§ Required actions
a: Answer these questions about the post about book titles:
(i) Which author wrote both "Lord of the Fading Lands" and "King of Sword and Sky"?
(ii) Which publisher's line do the three titles listed under "a.", "b." and "c." belong to?
(iii) At the NY publishing houses, who usually writes the back blurbs?
b: Summarize the post about book titles in two sentences.
c: Resume the post about book titles from where it stops.

Titles that made me take a second look (note - I've seen a couple of these classified in romance and in either women's fiction or historical fiction):
1. The King's Nun by Catherine Munroe (I like the cover too) - http://www.amazon.com/Kings-Nun-Novel-K
2. Lord of the Fading Lands by C.L. Wilson - http://www.amazon.com/Lord-Fading-L
3. The Winter Prince by Cheryl Sawyer -
4. King of Sword and Sky by C.L. Wilson - http://www.amazon.com/King-Sword-Sky-Ta
5. Sacred and Profane by Nina Merrill - http://www.amberquill.com/AmberHeat/Sac
Titles that made me go bug-eyed with amazement and not in a good way:
1. Beautiful Cocksucker by Barbara Sheridan - http://www.nobleromance.com/ItemDi
2. Big Spankable Asses - an anthology put out by Kensington Publishing - http://www.amazon.com/Big-Spankable-Ass
3. Okay, I'm going to cheat here and put three in one spot to make my five:
a. The Spanish Billionaire's Pregnant Wife
b. The Mediterranean Millionaire's Reluctant Mistress
c. The Prince's Waitress Wife
...all to be found here: http://www.eharlequin.com/store.html?ci
Okay, as for these last three, they are the ultimate marketing/branding technique used by Harlequin to pinpoint a particular line in their books for their readers. And guess what? Despite these horrendous titles, they sell like hotcakes. In fact, the titles are what defines the line and what the readers expect when they pick something from the line. They are often fodder for both humorous parody and serious debate, but make this line one of the most successful, long-standing and popular of Harlequin's many lines. Go figure. I suspect there's a certain snicker-behind-the-hand factor about the titles that has their own appeal. My husband's grandmother, bless her soul, didn't just read these things, she inhaled them.
Last but not least, let's talk back blurb. Based on my observations (and your experiences may vary), back blurbs are not usually written by the author at the NY publishing houses but by someone else like an editor or even a person hired to do nothing but write back blurbs. With the smaller presses, both print and e-book, the author is often relied on to provide the back blurb, with some editorial contribution, depending on the blurb the author selected.

§ Records from a pointing dataset
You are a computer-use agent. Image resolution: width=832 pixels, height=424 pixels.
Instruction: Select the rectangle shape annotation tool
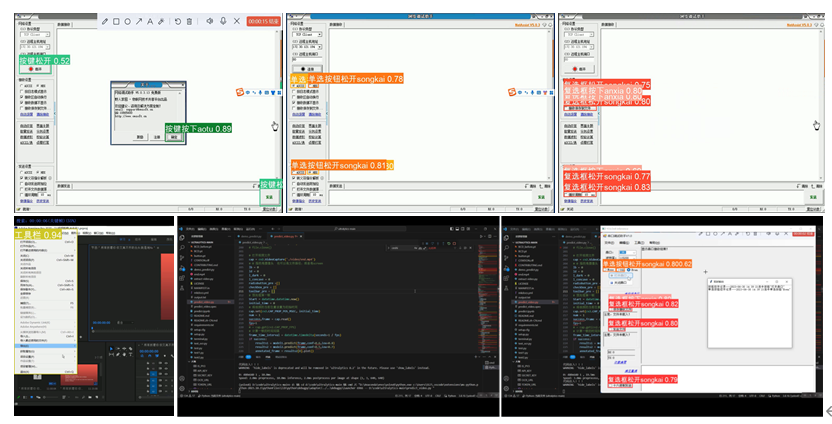click(x=117, y=21)
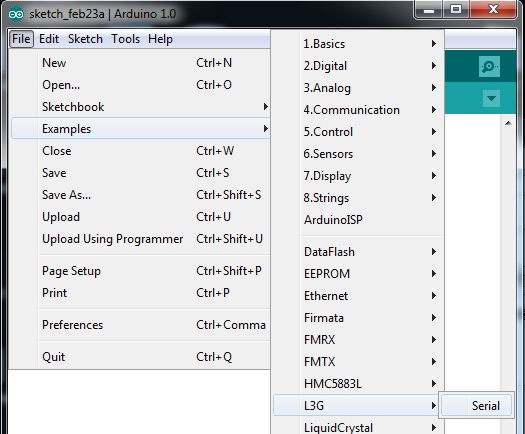The image size is (525, 434).
Task: Select Preferences from the File menu
Action: click(141, 325)
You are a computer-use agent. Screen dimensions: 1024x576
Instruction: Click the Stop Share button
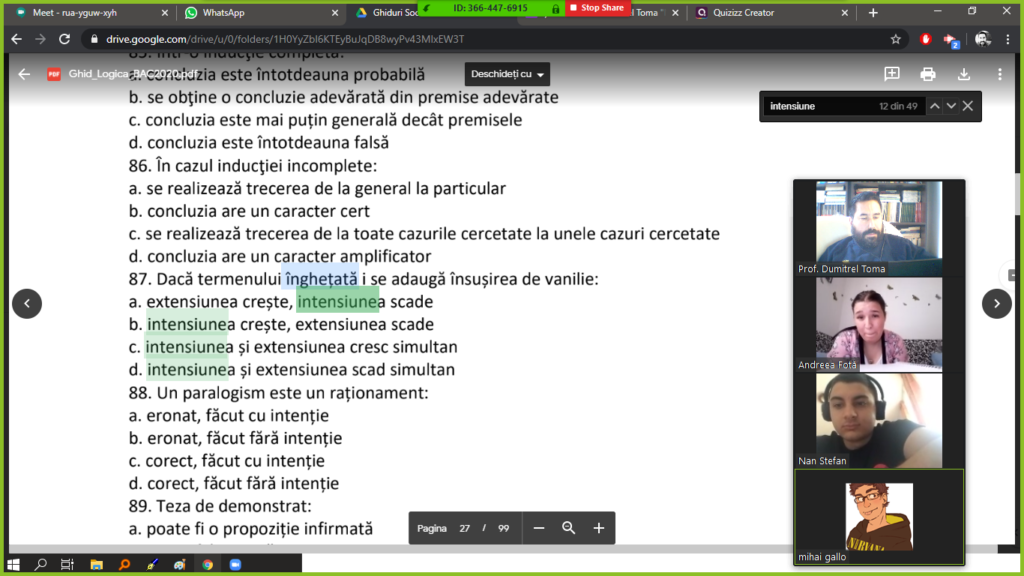pos(598,8)
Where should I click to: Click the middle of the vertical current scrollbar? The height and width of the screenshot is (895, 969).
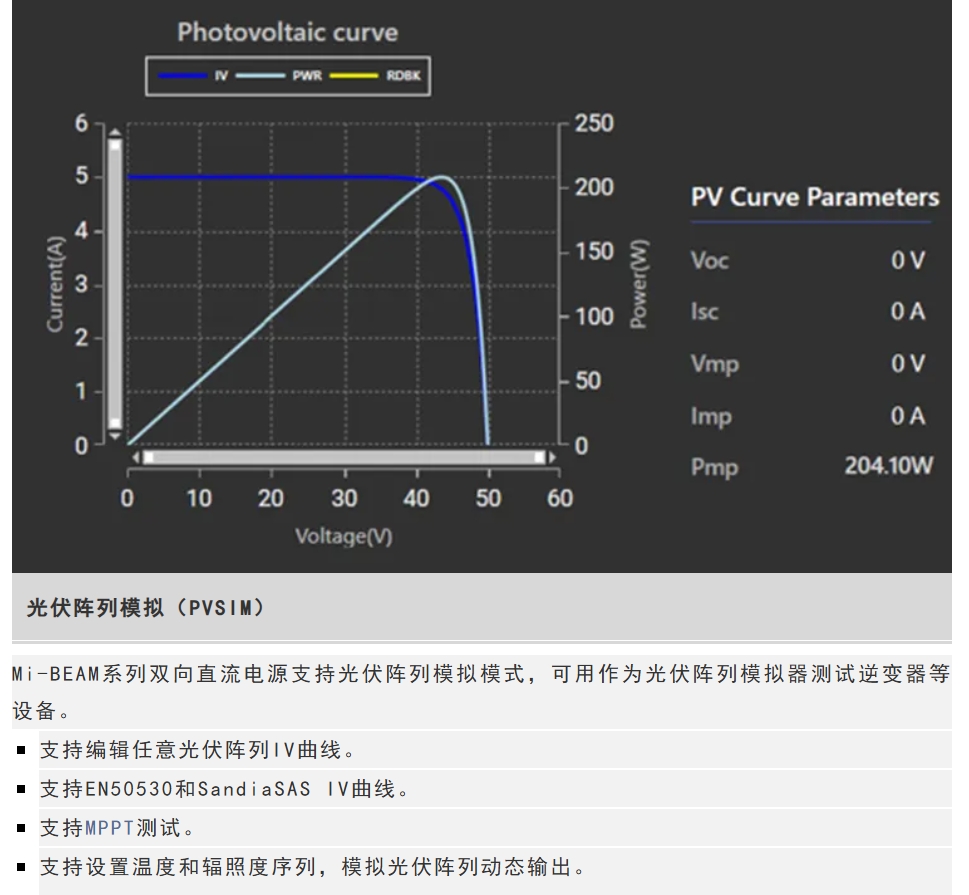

§ Outputs
a:
(i) C.L. Wilson.
(ii) Harlequin.
(iii) Usually not the author, but someone else, such as an editor or even a person hired to do nothing but write back blurbs.

b: The writer lists titles that prompted a second look and titles that caused amazement in a bad way, including three Harlequin titles that are called horrendous yet sell like hotcakes and define one of the company's most successful lines. The writer then observes that back blurbs at NY publishing houses are usually written by someone other than the author, while smaller presses often rely on the author for them, with some editorial contribution.

c:
With that being said, I've found that the blurb (not excerpt--there's a difference) by the author can give you a pretty honest summary of the story and a quick glimpse of the author's writing style. On the other hand, a lot of blurbs I've read from NY published books are very misleading, have nothing to do with the storyline between the covers and is often written in a high-drama voice that I think contributes to the idea that romance is trashy, silly and soap-operish (billionaire-pregnant-spanish-waitress-m
My favorite romance reviewer, Aztec Lady on the Karen Knows Best blog - http://karenknowsbest.com/ - will often briefly critique a book's back blurb before getting into the review of the book itself. Bless her, I'd love to see more critique like that from other reviewers and readers. Maybe if the romance reading crowd spoke up on those as well, a little more attention might be paid to the blurb.
Now, just like cover art and titles, I think the appeal of a back blurb is subjective and singular to the person reading it. A fellow writer and now editor of another press is a fan of the fantasy author Louise Cooper. During a discussion of a favorite trilogy by Cooper - The Time Master Trilogy - I mentioned I first pulled the book off the shelf because of the cover art (artist - Robert Gould). She said she pulled the book off the despite the cover art (perfect example of art's subjective nature). However, we both agreed that the back blurb was what sold us on the book from this unfamiliar to us author. The blurbs captured not only the premise of the books but also the scope and epic style as well as the continuity of the three books.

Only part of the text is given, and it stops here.